Input data –
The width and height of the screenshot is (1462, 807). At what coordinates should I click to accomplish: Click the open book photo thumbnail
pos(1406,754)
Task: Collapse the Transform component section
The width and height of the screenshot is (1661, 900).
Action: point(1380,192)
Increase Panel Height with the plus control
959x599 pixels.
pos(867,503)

...

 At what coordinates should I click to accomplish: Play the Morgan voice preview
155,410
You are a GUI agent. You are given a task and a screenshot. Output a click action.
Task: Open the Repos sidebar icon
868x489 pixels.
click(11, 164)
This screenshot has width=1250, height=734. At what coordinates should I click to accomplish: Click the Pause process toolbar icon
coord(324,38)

---

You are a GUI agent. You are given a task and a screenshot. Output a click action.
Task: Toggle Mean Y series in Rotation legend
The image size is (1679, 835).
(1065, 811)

Work required – The response should hold exactly the lines starting at the line with "The width and height of the screenshot is (1462, 807)." and ending at the line with "Task: Collapse the", and no other line of the material above.

Exercise output –
The width and height of the screenshot is (1462, 807). At what coordinates should I click to accomplish: Click the open book photo thumbnail
pos(1406,754)
Task: Collapse the Transform component section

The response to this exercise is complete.